Legally buying pot 100 miles from New London

The first time I stopped at the NETA marijuana store in Northampton, Mass., while visiting family nearby, it was a sunny Saturday afternoon, and the line to get inside literally snaked around the building.

When we pulled in to the parking lot, a friendly young Northampton police officer, in uniform, working on crowd control, leaned into my open driver's side window and suggested we would be better off ordering on line. He pointed out the short line on one side of the entrance, for picking up orders, and the longer one for shopping inside.

Having a police officer suggest shopping tips for marijuana, I have to say, was shocking for someone who, as a young man, would have dissolved in fear had a cop come up to the car window to talk about marijuana.

But this is 2019. Gay marriage is legal. Leading presidential candidates are going out of their way to deny they are capitalists. And I can drive less than two hours from home, in an electric car, to a place where you can legally buy what now even has an official establishment name: recreational marijuana.

Intimidated by the lines that day we left.

But given Connecticut's toe-dipping into the recreational marijuana pool, I decided to make a return visit to the NETA store in Northampton this week and see what we might be in for soon, a lot closer to home.

I arrived this time in the morning, on Wednesday, and the crazy weekend lines were gone. The cop was back, though, and he directed me to an open space in the "recreational" side of the lot. The medical customers get preferential parking.

Still recovering from having told a police officer I was there to shop for marijuana, for just-for-fun recreation no less, I made my way to the front door, where I was asked for an ID, which they scanned. From there, it continued to be a strange experience, not really shopping, in the sense of roaming aisles of goods on shelves.

The inside of the NETA shop looks more like a bank or a DMV office than a store, with teller-like stations built around the perimeter. A general line winds down the middle, and when you get to the front you are waved to the station of the next available salesperson.

In my case this turned out to be a pleasant and charming young woman who seemed glad to lead me on a tour of the menu, from raw flowers selling from $15 a gram to $300 an ounce, to an assortment of chocolate bars, chewables and vapor pens that you load with oils.

For old timers, they sell pre-rolled joints, at $12 a .75 gram pop.

The most surprising thing to me was the variety. I think of illegal marijuana shopping as take what you get. I doubt most people tell their dealer they are looking for something to help induce sleep or relieve back pain when they order a bag.

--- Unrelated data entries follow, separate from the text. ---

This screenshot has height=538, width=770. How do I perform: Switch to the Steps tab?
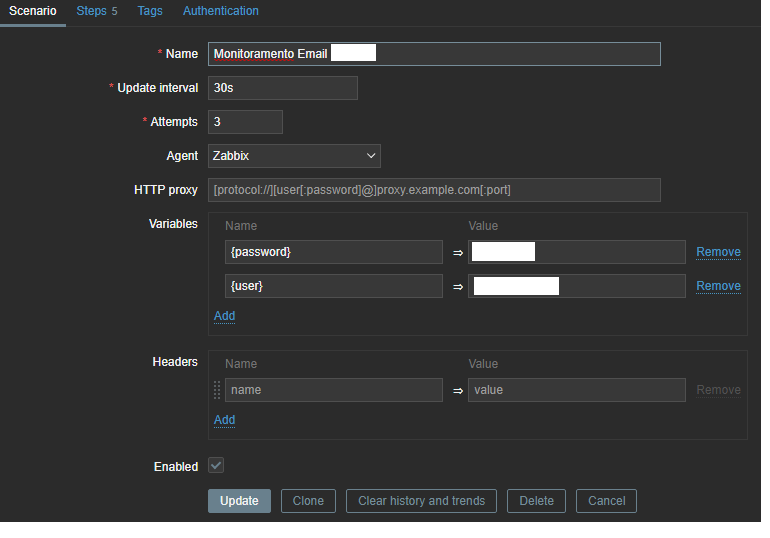coord(96,11)
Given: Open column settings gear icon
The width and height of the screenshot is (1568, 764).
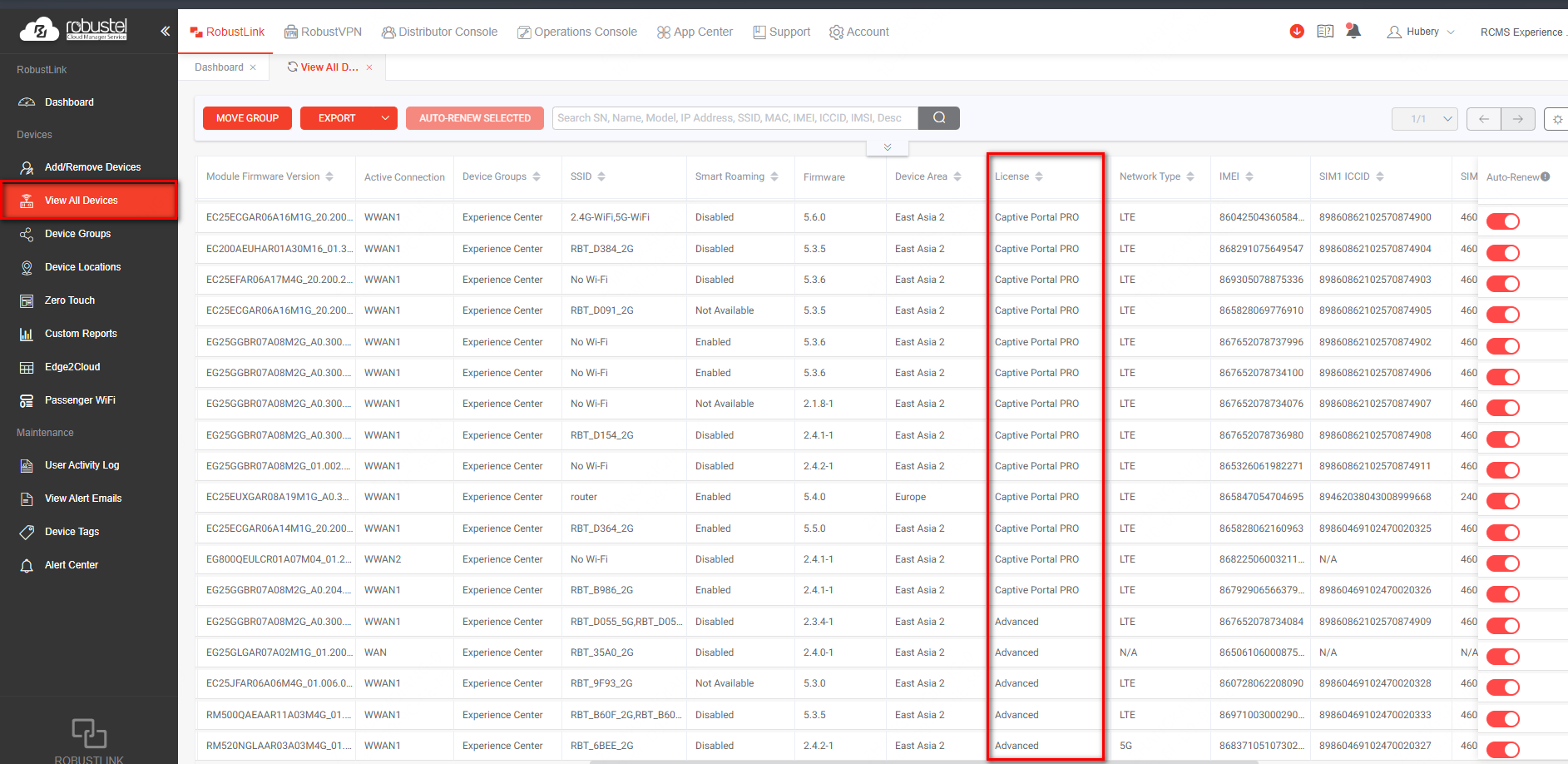Looking at the screenshot, I should coord(1556,119).
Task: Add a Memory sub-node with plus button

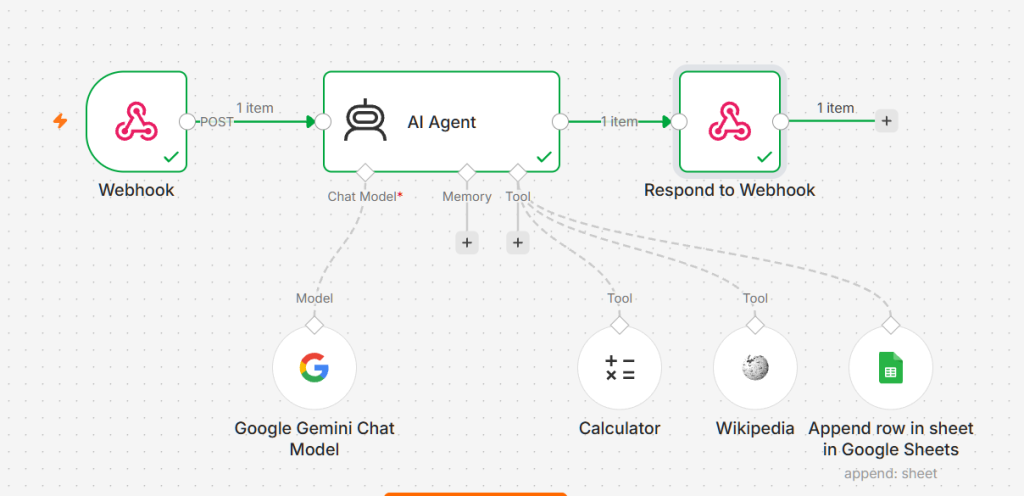Action: [x=467, y=243]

And yet there are almost as many varieties available at NETA as there are draft beers at most sports bars. And they promise all kinds of recreational and mood-enhancing delights.

"Ghost Train" will stimulate appetite but may not be good for patients with stress or anxiety. I crossed that one off my shopping list. "Golden Lemon" promises mood elevation and help with stress, pain, insomnia and pain. Now that's a winner.

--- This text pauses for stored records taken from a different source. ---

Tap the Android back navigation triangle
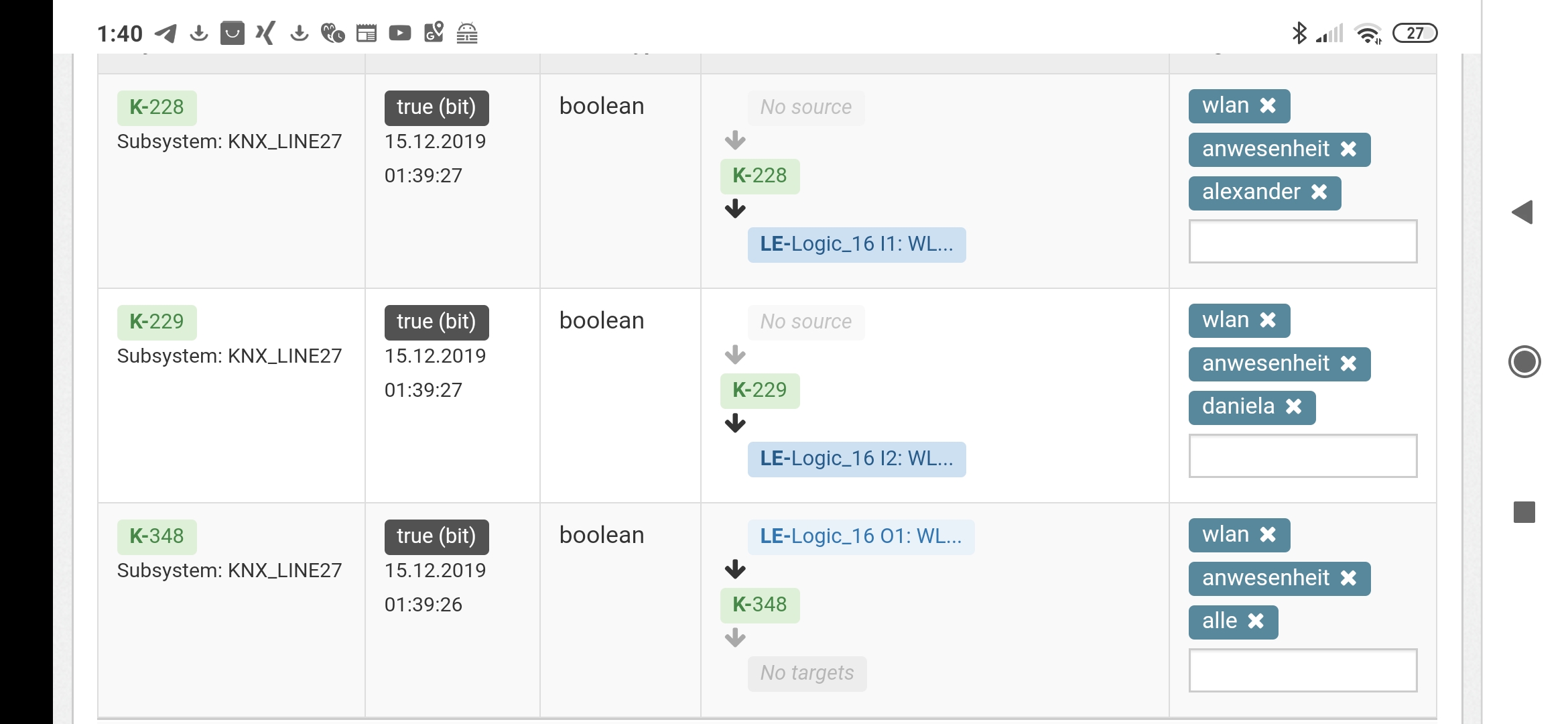 coord(1522,213)
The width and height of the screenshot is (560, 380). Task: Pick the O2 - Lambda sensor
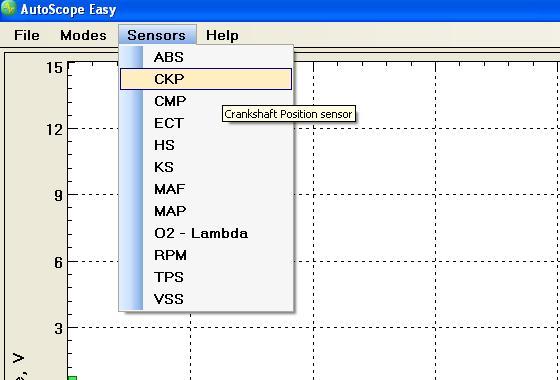206,233
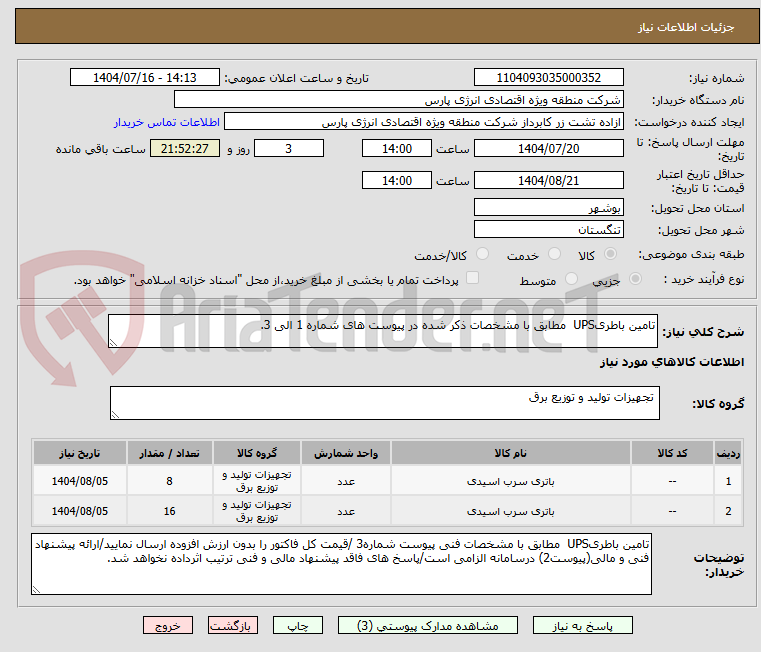
Task: Click the شماره نیاز number field
Action: coord(548,78)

Some help you become more cerebral. Some make you more creative. Some help you tune out.

This seems a sharp contrast from liquor stores, which pretty much offer you different products and flavors to get you to the same place: wasted.

My able guide not only helped explain the intricacies of all these varieties and their effects on users' moods, but she had some good shopping tips. She uses a vapor stick pretty much every day, she told me, and one premium pod of oil, at $60, usually lasts her a month.

The chewy bites, 20 of them in a $30 bottle, are expensive, she subtly warned me, saying it might take 20 before you feel much effect.  There are limits on the amounts of some products, not because of the law but because the store is trying to preserve low supplies, my guide explained.

The NETA store is not far at all from Hartford and I would urge all Connecticut lawmakers who are likely going to vote on a recreational marijuana bill this year to make a visit.

The bills are already appearing, and there is a lot to debate, even if it turns out there is a consensus to legalize all marijuana.

One takeaway I had from Massachusetts is that none of it is cheap. I'm guessing legal marijuana is already more expensive in Massachusetts than buying it on the street, and that doesn't account for about 20 percent in taxes, including the normal sales tax, a three-percent local marijuana tax and 10.75 percent marijuana excise tax.

I like the idea that New Mexico lawmakers are now considering, for state control of marijuana sales and distribution. It would generate even more money for the state, and it would prevent the state from sponsoring a monopolistic system that wouldn't have proper competition and market price controls.

In Connecticut, the question of legal recreational marijuana now seems to be not so much about whether or when but how.

I would urge lawmakers to get it right. There are already plenty of models out there to consider.

Maybe a little "Golden Lemon" would help them make the right choices.